De la Wallonie vers la France par lieu de résidence (arrondissements) : 2005-2015

La carte est issue d’une coopération entre le SIG-GR et l’Observatoire interrégional du marché de l’emploi (OIE) de la Grande Région. Elle fait partie du rapport sur la situation du marché de l'emploi dans la Grande Région en 2015/2016 que l’OIE a réalisé pour le Sommet de la Grande Région. La carte illustre la répartition des frontaliers et le nombre total des frontaliers résidant en Wallonie et travaillant en France au 30 juin 2015 par lieu de résidence (arrondissements) ainsi que l’évolution du nombre total de ces frontaliers entre 2005 et 2015.

 

D’après les données de l’INAMI, la Wallonie compte en 2015 50 320 frontaliers sortants, dont plus des trois quarts (76,9 %) travaillent au Luxembourg, suivi de la France (12,4 %) et de l’Allemagne (10,7 %). Entre 1996 et 2009, le flux de frontaliers sortants augmente d’environ 78 %, ce qui est presque exclusivement dû à l’attraction exercée par le marché de l’emploi luxembourgeois.
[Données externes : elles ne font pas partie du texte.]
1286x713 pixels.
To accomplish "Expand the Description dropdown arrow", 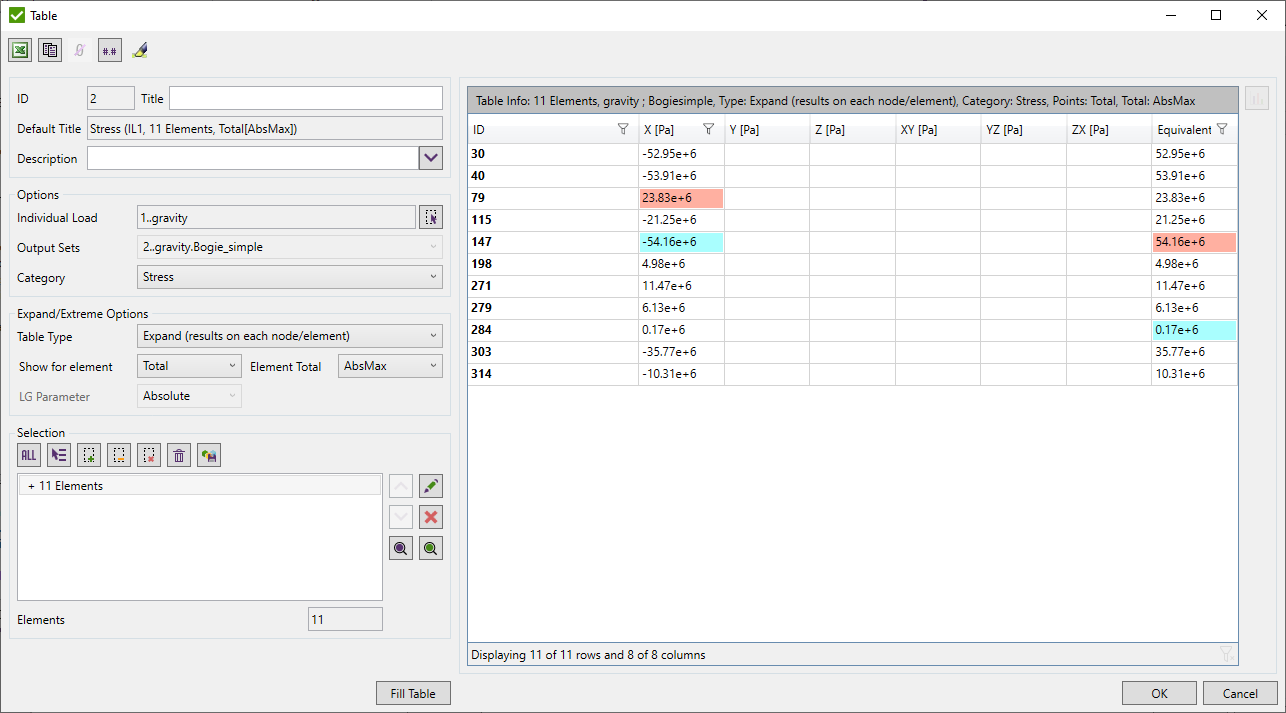I will (431, 158).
En effet, alors que sur cette même période le nombre de frontaliers allant travailler en France ne progresse que de 5 %, le flux vers l’Allemagne augmente pour sa part de 31 %. Avec une hausse de plus du double, le Luxembourg garde la première place des destinations cible. Durant la crise, les taux de croissance de tous les flux frontaliers sortants ont diminué en 2009. Depuis, les taux varient entre +0,5 % en 2010 et +3,2 % en 2011, et sont donc tous bien inférieurs aux taux de variation d’avant-crise. Pour 2015, l’INAMI enre-gistre à nouveau une faible croissance de +1,5 %. En revanche, les flux de frontaliers se ren-dant en France alternent : baisse légère en 2009, augmentation en 2010, régression sensible en 2011 (-11,4 % par rapport à l’année précédente) et enfin deux périodes consécutives de progression en 2012 (+27,4 %) et 2013 (+5,5 %). Lors des deux dernières années, la croissance a été à nouveau plus faible avec +1,4 % et +3,0 %. Les variations d’une année sur l’autre des flux vers l’Allemagne ont été très faibles pendant les années de crise. En 2011, 2012 et 2014 les taux de croissance étaient nettement positifs avec des valeurs autour de 6 %, alors qu’en 2013 a été observé un fort recul de -8,8 %. En 2015, l’augmentation fût modérée avec +1,9%.

 

La plupart de frontaliers travaillant en France habitent dans l’ouest de la Wallonie

Plus de trois quarts des frontaliers d’origine wallonne et travaillant en France viennent des arrondissements de Mouscron (2 736) et Tournai (2 185). Ces deux arrondissements ont contribué à hauteur de 90% à l’accroissement observé entre 2005 et 2015 : 1 868 des 2 085 nou-veaux frontaliers habitent ici.
On peut supposer que les frontaliers travaillent surtout dans les régions françaises Champagne-Ardenne et Nord-Pas-de-Calais et ne viennent pas travailler en Lorraine, composante française de la Grande Région. A Ath, on observe aussi une augmentation du nombre des frontaliers vers la France, même si le nombre reste faible avec une hausse de 70 personnes. Il n’y a pas d’autres changements significatifs, la croissance dans les autres arrondissements et les reculs à Namur et à Dinan ne concernant que quelques individus.